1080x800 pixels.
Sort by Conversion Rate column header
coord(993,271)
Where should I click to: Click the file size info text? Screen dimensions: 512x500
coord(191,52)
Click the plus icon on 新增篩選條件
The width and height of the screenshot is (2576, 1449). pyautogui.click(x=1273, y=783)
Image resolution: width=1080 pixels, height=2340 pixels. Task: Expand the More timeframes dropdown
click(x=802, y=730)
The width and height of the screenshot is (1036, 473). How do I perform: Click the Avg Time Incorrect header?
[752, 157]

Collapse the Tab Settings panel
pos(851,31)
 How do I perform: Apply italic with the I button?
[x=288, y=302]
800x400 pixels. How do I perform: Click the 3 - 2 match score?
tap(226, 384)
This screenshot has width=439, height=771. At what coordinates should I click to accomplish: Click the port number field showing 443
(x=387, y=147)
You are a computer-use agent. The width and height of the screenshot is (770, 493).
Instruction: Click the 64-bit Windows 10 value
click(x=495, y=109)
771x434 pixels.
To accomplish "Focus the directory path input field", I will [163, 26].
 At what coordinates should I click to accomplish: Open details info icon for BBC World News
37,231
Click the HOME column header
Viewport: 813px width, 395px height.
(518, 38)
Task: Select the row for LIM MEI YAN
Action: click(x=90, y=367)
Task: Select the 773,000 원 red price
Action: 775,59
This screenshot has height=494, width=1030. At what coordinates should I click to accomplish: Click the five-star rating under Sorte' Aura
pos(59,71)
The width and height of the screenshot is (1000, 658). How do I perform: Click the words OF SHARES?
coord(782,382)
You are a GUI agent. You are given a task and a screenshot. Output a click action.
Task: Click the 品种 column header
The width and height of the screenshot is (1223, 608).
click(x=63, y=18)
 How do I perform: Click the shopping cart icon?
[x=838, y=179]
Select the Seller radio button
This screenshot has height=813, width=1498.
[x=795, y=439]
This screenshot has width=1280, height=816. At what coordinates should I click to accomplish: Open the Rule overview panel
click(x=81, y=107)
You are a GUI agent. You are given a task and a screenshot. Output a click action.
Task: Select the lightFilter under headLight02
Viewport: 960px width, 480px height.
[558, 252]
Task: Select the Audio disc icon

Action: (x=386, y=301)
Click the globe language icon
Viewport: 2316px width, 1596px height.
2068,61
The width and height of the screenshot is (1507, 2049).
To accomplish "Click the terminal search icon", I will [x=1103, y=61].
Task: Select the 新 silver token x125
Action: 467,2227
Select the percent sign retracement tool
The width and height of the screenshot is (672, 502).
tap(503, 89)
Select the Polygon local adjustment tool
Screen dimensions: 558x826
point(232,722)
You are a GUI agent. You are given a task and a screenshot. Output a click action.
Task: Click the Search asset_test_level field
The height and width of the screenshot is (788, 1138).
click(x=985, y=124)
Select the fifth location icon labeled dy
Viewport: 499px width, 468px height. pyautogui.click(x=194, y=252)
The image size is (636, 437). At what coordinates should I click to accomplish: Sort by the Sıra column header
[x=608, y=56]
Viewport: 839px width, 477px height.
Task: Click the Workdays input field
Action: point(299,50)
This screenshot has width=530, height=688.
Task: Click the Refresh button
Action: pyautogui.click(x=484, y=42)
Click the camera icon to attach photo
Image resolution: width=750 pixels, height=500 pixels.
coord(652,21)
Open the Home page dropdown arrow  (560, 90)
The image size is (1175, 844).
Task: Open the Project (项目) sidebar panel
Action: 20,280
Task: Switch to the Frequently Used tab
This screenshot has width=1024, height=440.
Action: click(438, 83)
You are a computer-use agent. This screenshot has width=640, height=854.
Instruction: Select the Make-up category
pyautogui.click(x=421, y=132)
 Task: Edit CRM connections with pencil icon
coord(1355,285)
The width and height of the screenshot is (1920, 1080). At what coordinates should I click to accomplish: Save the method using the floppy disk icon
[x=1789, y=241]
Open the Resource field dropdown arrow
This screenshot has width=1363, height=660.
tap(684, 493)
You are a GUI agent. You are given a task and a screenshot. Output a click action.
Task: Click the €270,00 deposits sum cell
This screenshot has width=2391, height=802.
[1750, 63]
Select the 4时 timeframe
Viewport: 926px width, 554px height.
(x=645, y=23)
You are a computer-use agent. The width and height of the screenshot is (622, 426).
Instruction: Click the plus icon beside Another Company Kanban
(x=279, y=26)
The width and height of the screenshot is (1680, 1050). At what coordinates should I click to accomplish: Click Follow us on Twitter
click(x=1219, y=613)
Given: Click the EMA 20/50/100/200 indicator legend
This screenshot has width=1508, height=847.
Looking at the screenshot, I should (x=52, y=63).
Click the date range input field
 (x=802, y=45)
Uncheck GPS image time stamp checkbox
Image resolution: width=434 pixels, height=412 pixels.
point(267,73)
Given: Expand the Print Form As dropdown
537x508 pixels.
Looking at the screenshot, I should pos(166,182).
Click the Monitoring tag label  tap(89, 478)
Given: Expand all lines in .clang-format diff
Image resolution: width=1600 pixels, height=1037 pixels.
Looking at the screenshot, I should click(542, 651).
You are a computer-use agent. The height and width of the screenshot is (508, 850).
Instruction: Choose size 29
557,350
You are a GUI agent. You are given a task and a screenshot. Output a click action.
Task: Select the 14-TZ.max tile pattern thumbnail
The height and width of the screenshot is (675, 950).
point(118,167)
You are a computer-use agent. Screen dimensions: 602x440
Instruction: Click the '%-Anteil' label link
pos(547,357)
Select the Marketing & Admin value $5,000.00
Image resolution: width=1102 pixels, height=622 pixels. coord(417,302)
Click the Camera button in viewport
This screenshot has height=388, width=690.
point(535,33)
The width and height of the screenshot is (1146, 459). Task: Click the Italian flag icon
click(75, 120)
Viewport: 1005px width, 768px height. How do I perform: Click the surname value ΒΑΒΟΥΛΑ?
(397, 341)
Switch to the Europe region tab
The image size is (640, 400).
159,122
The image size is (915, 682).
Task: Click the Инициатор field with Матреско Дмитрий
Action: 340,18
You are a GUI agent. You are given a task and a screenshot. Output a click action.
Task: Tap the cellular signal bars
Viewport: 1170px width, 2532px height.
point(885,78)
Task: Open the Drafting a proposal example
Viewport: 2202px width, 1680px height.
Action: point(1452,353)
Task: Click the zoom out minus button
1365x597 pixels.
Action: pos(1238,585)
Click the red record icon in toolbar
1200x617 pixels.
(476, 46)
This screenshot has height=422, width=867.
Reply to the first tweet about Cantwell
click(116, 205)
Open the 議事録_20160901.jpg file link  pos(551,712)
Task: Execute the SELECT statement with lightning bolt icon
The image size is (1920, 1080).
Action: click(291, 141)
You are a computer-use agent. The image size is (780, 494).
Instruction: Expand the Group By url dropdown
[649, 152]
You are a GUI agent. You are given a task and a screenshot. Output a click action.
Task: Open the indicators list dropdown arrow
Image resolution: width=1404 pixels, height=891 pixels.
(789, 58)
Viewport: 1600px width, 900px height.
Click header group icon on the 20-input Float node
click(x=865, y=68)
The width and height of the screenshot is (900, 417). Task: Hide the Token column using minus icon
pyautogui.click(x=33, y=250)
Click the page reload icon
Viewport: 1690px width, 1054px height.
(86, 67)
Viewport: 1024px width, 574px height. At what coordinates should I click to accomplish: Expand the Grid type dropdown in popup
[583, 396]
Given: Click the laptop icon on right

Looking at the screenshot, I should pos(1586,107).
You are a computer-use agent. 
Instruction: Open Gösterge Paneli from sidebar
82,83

STATED EXERCISE:
Convert the listing above into a Markdown table with two columns, Row and Line. Put each nonblank line of the listing in its own row, numbered in order, and skip the blank lines.

THE COMPLETED TASK:
| Row | Line |
|---|---|
| 1 | 1080x800 pixels. |
| 2 | Sort by Conversion Rate column header |
| 3 | coord(993,271) |
| 4 | Where should I click to: Click the file size info text? Screen dimensions: 512x500 |
| 5 | coord(191,52) |
| 6 | Click the plus icon on 新增篩選條件 |
| 7 | The width and height of the screenshot is (2576, 1449). pyautogui.click(x=1273, y=783) |
| 8 | Image resolution: width=1080 pixels, height=2340 pixels. Task: Expand the More timeframes dropdown |
| 9 | click(x=802, y=730) |
| 10 | The width and height of the screenshot is (1036, 473). How do I perform: Click the Avg Time Incorrect header? |
| 11 | [752, 157] |
| 12 | Collapse the Tab Settings panel |
| 13 | pos(851,31) |
| 14 |  How do I perform: Apply italic with the I button? |
| 15 | [x=288, y=302] |
| 16 | 800x400 pixels. How do I perform: Click the 3 - 2 match score? |
| 17 | tap(226, 384) |
| 18 | This screenshot has width=439, height=771. At what coordinates should I click to accomplish: Click the port number field showing 443 |
| 19 | (x=387, y=147) |
| 20 | You are a computer-use agent. The width and height of the screenshot is (770, 493). |
| 21 | Instruction: Click the 64-bit Windows 10 value |
| 22 | click(x=495, y=109) |
| 23 | 771x434 pixels. |
| 24 | To accomplish "Focus the directory path input field", I will [163, 26]. |
| 25 |  At what coordinates should I click to accomplish: Open details info icon for BBC World News |
| 26 | 37,231 |
| 27 | Click the HOME column header |
| 28 | Viewport: 813px width, 395px height. |
| 29 | (518, 38) |
| 30 | Task: Select the row for LIM MEI YAN |
| 31 | Action: click(x=90, y=367) |
| 32 | Task: Select the 773,000 원 red price |
| 33 | Action: 775,59 |
| 34 | This screenshot has height=494, width=1030. At what coordinates should I click to accomplish: Click the five-star rating under Sorte' Aura |
| 35 | pos(59,71) |
| 36 | The width and height of the screenshot is (1000, 658). How do I perform: Click the words OF SHARES? |
| 37 | coord(782,382) |
| 38 | You are a GUI agent. You are given a task and a screenshot. Output a click action. |
| 39 | Task: Click the 品种 column header |
| 40 | The width and height of the screenshot is (1223, 608). |
| 41 | click(x=63, y=18) |
| 42 |  How do I perform: Click the shopping cart icon? |
| 43 | [x=838, y=179] |
| 44 | Select the Seller radio button |
| 45 | This screenshot has height=813, width=1498. |
| 46 | [x=795, y=439] |
| 47 | This screenshot has width=1280, height=816. At what coordinates should I click to accomplish: Open the Rule overview panel |
| 48 | click(x=81, y=107) |
| 49 | You are a GUI agent. You are given a task and a screenshot. Output a click action. |
| 50 | Task: Select the lightFilter under headLight02 |
| 51 | Viewport: 960px width, 480px height. |
| 52 | [558, 252] |
| 53 | Task: Select the Audio disc icon |
| 54 | Action: (x=386, y=301) |
| 55 | Click the globe language icon |
| 56 | Viewport: 2316px width, 1596px height. |
| 57 | 2068,61 |
| 58 | The width and height of the screenshot is (1507, 2049). |
| 59 | To accomplish "Click the terminal search icon", I will [x=1103, y=61]. |
| 60 | Task: Select the 新 silver token x125 |
| 61 | Action: 467,2227 |
| 62 | Select the percent sign retracement tool |
| 63 | The width and height of the screenshot is (672, 502). |
| 64 | tap(503, 89) |
| 65 | Select the Polygon local adjustment tool |
| 66 | Screen dimensions: 558x826 |
| 67 | point(232,722) |
| 68 | You are a GUI agent. You are given a task and a screenshot. Output a click action. |
| 69 | Task: Click the Search asset_test_level field |
| 70 | The height and width of the screenshot is (788, 1138). |
| 71 | click(x=985, y=124) |
| 72 | Select the fifth location icon labeled dy |
| 73 | Viewport: 499px width, 468px height. pyautogui.click(x=194, y=252) |
| 74 | The image size is (636, 437). At what coordinates should I click to accomplish: Sort by the Sıra column header |
| 75 | [x=608, y=56] |
| 76 | Viewport: 839px width, 477px height. |
| 77 | Task: Click the Workdays input field |
| 78 | Action: point(299,50) |
| 79 | This screenshot has width=530, height=688. |
| 80 | Task: Click the Refresh button |
| 81 | Action: pyautogui.click(x=484, y=42) |
| 82 | Click the camera icon to attach photo |
| 83 | Image resolution: width=750 pixels, height=500 pixels. |
| 84 | coord(652,21) |
| 85 | Open the Home page dropdown arrow  (560, 90) |
| 86 | The image size is (1175, 844). |
| 87 | Task: Open the Project (项目) sidebar panel |
| 88 | Action: 20,280 |
| 89 | Task: Switch to the Frequently Used tab |
| 90 | This screenshot has width=1024, height=440. |
| 91 | Action: click(438, 83) |
| 92 | You are a computer-use agent. This screenshot has width=640, height=854. |
| 93 | Instruction: Select the Make-up category |
| 94 | pyautogui.click(x=421, y=132) |
| 95 |  Task: Edit CRM connections with pencil icon |
| 96 | coord(1355,285) |
| 97 | The width and height of the screenshot is (1920, 1080). At what coordinates should I click to accomplish: Save the method using the floppy disk icon |
| 98 | [x=1789, y=241] |
| 99 | Open the Resource field dropdown arrow |
| 100 | This screenshot has width=1363, height=660. |
| 101 | tap(684, 493) |
| 102 | You are a GUI agent. You are given a task and a screenshot. Output a click action. |
| 103 | Task: Click the €270,00 deposits sum cell |
| 104 | This screenshot has width=2391, height=802. |
| 105 | [1750, 63] |
| 106 | Select the 4时 timeframe |
| 107 | Viewport: 926px width, 554px height. |
| 108 | (x=645, y=23) |
| 109 | You are a computer-use agent. The width and height of the screenshot is (622, 426). |
| 110 | Instruction: Click the plus icon beside Another Company Kanban |
| 111 | (x=279, y=26) |
| 112 | The width and height of the screenshot is (1680, 1050). At what coordinates should I click to accomplish: Click Follow us on Twitter |
| 113 | click(x=1219, y=613) |
| 114 | Given: Click the EMA 20/50/100/200 indicator legend |
| 115 | This screenshot has width=1508, height=847. |
| 116 | Looking at the screenshot, I should (x=52, y=63). |
| 117 | Click the date range input field |
| 118 |  (x=802, y=45) |
| 119 | Uncheck GPS image time stamp checkbox |
| 120 | Image resolution: width=434 pixels, height=412 pixels. |
| 121 | point(267,73) |
| 122 | Given: Expand the Print Form As dropdown |
| 123 | 537x508 pixels. |
| 124 | Looking at the screenshot, I should pos(166,182). |
| 125 | Click the Monitoring tag label  tap(89, 478) |
| 126 | Given: Expand all lines in .clang-format diff |
| 127 | Image resolution: width=1600 pixels, height=1037 pixels. |
| 128 | Looking at the screenshot, I should click(542, 651). |
| 129 | You are a computer-use agent. The height and width of the screenshot is (508, 850). |
| 130 | Instruction: Choose size 29 |
| 131 | 557,350 |
| 132 | You are a GUI agent. You are given a task and a screenshot. Output a click action. |
| 133 | Task: Select the 14-TZ.max tile pattern thumbnail |
| 134 | The height and width of the screenshot is (675, 950). |
| 135 | point(118,167) |
| 136 | You are a computer-use agent. Screen dimensions: 602x440 |
| 137 | Instruction: Click the '%-Anteil' label link |
| 138 | pos(547,357) |
| 139 | Select the Marketing & Admin value $5,000.00 |
| 140 | Image resolution: width=1102 pixels, height=622 pixels. coord(417,302) |
| 141 | Click the Camera button in viewport |
| 142 | This screenshot has height=388, width=690. |
| 143 | point(535,33) |
| 144 | The width and height of the screenshot is (1146, 459). Task: Click the Italian flag icon |
| 145 | click(75, 120) |
| 146 | Viewport: 1005px width, 768px height. How do I perform: Click the surname value ΒΑΒΟΥΛΑ? |
| 147 | (397, 341) |
| 148 | Switch to the Europe region tab |
| 149 | The image size is (640, 400). |
| 150 | 159,122 |
| 151 | The image size is (915, 682). |
| 152 | Task: Click the Инициатор field with Матреско Дмитрий |
| 153 | Action: 340,18 |
| 154 | You are a GUI agent. You are given a task and a screenshot. Output a click action. |
| 155 | Task: Tap the cellular signal bars |
| 156 | Viewport: 1170px width, 2532px height. |
| 157 | point(885,78) |
| 158 | Task: Open the Drafting a proposal example |
| 159 | Viewport: 2202px width, 1680px height. |
| 160 | Action: point(1452,353) |
| 161 | Task: Click the zoom out minus button |
| 162 | 1365x597 pixels. |
| 163 | Action: pos(1238,585) |
| 164 | Click the red record icon in toolbar |
| 165 | 1200x617 pixels. |
| 166 | (476, 46) |
| 167 | This screenshot has height=422, width=867. |
| 168 | Reply to the first tweet about Cantwell |
| 169 | click(116, 205) |
| 170 | Open the 議事録_20160901.jpg file link  pos(551,712) |
| 171 | Task: Execute the SELECT statement with lightning bolt icon |
| 172 | The image size is (1920, 1080). |
| 173 | Action: click(291, 141) |
| 174 | You are a computer-use agent. The image size is (780, 494). |
| 175 | Instruction: Expand the Group By url dropdown |
| 176 | [649, 152] |
| 177 | You are a GUI agent. You are given a task and a screenshot. Output a click action. |
| 178 | Task: Open the indicators list dropdown arrow |
| 179 | Image resolution: width=1404 pixels, height=891 pixels. |
| 180 | (789, 58) |
| 181 | Viewport: 1600px width, 900px height. |
| 182 | Click header group icon on the 20-input Float node |
| 183 | click(x=865, y=68) |
| 184 | The width and height of the screenshot is (900, 417). Task: Hide the Token column using minus icon |
| 185 | pyautogui.click(x=33, y=250) |
| 186 | Click the page reload icon |
| 187 | Viewport: 1690px width, 1054px height. |
| 188 | (86, 67) |
| 189 | Viewport: 1024px width, 574px height. At what coordinates should I click to accomplish: Expand the Grid type dropdown in popup |
| 190 | [583, 396] |
| 191 | Given: Click the laptop icon on right |
| 192 | Looking at the screenshot, I should pos(1586,107). |
| 193 | You are a computer-use agent.  |
| 194 | Instruction: Open Gösterge Paneli from sidebar |
| 195 | 82,83 |